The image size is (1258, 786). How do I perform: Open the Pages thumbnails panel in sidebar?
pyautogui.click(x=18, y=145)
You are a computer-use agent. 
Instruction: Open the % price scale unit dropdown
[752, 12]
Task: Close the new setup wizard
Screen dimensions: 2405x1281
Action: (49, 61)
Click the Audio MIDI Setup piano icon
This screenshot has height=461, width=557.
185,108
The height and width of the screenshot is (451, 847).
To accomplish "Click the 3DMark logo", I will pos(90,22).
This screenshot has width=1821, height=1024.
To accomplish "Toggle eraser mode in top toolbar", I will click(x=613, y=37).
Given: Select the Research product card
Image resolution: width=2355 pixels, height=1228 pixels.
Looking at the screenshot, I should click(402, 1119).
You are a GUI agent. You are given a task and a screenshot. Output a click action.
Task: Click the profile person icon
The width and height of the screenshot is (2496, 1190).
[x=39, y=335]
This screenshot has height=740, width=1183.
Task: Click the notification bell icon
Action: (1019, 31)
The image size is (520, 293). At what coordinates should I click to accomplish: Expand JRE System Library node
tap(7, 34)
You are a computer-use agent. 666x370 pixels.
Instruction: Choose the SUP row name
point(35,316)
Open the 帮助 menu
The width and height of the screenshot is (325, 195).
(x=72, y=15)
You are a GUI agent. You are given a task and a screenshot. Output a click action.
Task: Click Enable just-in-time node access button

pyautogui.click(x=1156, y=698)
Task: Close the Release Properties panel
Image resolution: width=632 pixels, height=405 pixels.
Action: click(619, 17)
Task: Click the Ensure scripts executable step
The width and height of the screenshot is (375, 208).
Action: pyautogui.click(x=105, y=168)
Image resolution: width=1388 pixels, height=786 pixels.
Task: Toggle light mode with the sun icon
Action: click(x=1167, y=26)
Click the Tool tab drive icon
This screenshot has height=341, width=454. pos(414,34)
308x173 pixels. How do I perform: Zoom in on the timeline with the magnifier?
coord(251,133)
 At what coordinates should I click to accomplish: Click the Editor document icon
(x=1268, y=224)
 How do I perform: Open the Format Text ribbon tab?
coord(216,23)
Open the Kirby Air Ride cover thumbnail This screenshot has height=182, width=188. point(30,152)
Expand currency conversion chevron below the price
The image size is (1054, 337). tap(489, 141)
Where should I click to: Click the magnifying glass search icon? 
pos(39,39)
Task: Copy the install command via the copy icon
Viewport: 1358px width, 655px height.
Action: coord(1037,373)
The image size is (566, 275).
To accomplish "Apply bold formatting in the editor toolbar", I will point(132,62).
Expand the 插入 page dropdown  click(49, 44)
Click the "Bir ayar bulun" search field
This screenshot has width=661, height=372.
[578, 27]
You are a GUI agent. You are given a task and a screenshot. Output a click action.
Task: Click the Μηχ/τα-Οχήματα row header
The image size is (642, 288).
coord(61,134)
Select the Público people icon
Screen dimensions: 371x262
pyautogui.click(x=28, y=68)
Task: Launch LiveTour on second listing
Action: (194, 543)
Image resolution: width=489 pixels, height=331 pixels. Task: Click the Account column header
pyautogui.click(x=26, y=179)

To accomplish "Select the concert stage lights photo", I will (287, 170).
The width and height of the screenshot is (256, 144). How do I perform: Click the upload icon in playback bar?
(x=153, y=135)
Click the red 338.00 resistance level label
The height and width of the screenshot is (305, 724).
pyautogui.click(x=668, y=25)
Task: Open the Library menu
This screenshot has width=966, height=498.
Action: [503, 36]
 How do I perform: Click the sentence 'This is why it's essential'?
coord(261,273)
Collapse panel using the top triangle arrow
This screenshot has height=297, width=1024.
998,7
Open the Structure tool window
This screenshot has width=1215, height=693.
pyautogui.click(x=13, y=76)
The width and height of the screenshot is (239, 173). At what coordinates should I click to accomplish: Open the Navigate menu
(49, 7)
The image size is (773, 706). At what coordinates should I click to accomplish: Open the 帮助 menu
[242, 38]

WHAT YOU WILL DO
Add -84 to every coordinate in the answers and write the rows out again, requests included. Begin at the row that contains "Click the Audio MIDI Setup piano icon" and stop after the row that contains "will click(x=613, y=37).".

WRITTEN SOLUTION
Click the Audio MIDI Setup piano icon
This screenshot has height=461, width=557.
101,24
The height and width of the screenshot is (451, 847).
To accomplish "Click the 3DMark logo", I will pos(6,-62).
This screenshot has width=1821, height=1024.
To accomplish "Toggle eraser mode in top toolbar", I will click(x=529, y=-47).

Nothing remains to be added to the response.